**Given text**
- - - - -

The breach was due to an operational compromise involving keyholders and approvals that allowed an attacker to push malicious transactions through a multi-signature process. Security firms described signers being induced to approve the wrong calls.
The project had a three-out-of-eleven scheme for sensitive actions. That broad signer set improved availability but widened the target area for device compromise and social engineering. Analysis from Halborn and others reconstructed how approvals and device hygiene created windows that the attacker exploited, while Radiant’s own incident updates fixed the timeline and scale.
Later reporting suggested that a state-backed group used impersonation to gain access, a claim Radiant echoed as the dust settled.
CryptoSlate covered the fallout at the time through a crime trend lens. The report noted that October’s total exploit losses fell to approximately $116 million, and that Radiant’s incident accounted for nearly half of that monthly figure, placing an outsized share of the pain in one place.
That framing matters because it shows how a single cross-chain breach can significantly impact a month’s risk profile, even when the broader environment appears calm.
What followed over the next year set the pattern visible today. Funds moved out of L2s and back to Ethereum through bridges where liquidity is deepest. Swaps consolidated balances into ETH to prepare for the mixing process.
The October 22-23, 2025, tranche provides a clear example. CertiK flagged 2,834.6 ETH in Tornado deposits and noted that 2,213.8 ETH had arrived via the Arbitrum bridge from EOA 0x4afb, with the remainder sourced from DAI conversions.
The Oct. 31 burst increased the running total by another 5,411.8 ETH, with modular deposits that match Tornado pool norms. The chain is public, the route is predictable, and the incentives encourage patience over spectacle.
What the new laundering bursts reveal
The recent mixer activity reads like a slow bleed strategy rather than a single exit. Bridge hops from Arbitrum or BNB Chain bring balances into the deepest pools on mainnet. DEX rotations set the inventory in ETH for the most efficient Tornado entries.

- - - - -

**Direction 1**
Answer the following questions using the Radiant breach text:
(a) What approval scheme did the project use for sensitive actions?
(b) What were October's total exploit losses?
(c) How much ETH did CertiK flag in Tornado deposits during the October 22-23, 2025, tranche?
**Direction 2**
Revise the Radiant breach text, reproducing everything from "The Oct. 31" down to "efficient Tornado entries." with "slow bleed" replaced by "gradual drain".

- - - - -

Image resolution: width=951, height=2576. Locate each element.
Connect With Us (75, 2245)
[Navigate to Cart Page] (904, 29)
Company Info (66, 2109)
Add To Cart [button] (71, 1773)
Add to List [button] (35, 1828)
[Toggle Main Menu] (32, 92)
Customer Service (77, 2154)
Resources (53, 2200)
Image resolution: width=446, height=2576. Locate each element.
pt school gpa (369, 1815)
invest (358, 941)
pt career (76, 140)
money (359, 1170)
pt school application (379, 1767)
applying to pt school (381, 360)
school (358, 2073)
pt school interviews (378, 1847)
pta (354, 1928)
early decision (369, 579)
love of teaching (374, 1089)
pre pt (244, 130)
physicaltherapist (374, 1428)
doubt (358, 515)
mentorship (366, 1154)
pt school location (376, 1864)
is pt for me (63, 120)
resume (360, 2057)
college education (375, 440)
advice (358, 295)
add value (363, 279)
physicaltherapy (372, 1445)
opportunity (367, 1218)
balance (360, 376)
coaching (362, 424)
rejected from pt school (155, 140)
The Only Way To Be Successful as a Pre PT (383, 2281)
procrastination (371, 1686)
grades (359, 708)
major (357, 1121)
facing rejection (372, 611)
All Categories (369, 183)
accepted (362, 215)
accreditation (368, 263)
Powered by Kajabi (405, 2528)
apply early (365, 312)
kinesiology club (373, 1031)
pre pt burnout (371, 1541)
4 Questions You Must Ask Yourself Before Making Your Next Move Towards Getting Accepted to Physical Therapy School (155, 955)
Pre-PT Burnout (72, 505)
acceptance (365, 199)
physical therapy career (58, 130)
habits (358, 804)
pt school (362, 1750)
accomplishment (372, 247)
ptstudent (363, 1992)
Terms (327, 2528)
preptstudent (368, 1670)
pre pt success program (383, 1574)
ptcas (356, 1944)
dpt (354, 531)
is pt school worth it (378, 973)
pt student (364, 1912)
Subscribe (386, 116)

- - - - -

**Full answer 1**
(a) A three-out-of-eleven scheme.
(b) Approximately $116 million.
(c) 2,834.6 ETH.

**Full answer 2**
The Oct. 31 burst increased the running total by another 5,411.8 ETH, with modular deposits that match Tornado pool norms. The chain is public, the route is predictable, and the incentives encourage patience over spectacle.
What the new laundering bursts reveal
The recent mixer activity reads like a gradual drain strategy rather than a single exit. Bridge hops from Arbitrum or BNB Chain bring balances into the deepest pools on mainnet. DEX rotations set the inventory in ETH for the most efficient Tornado entries.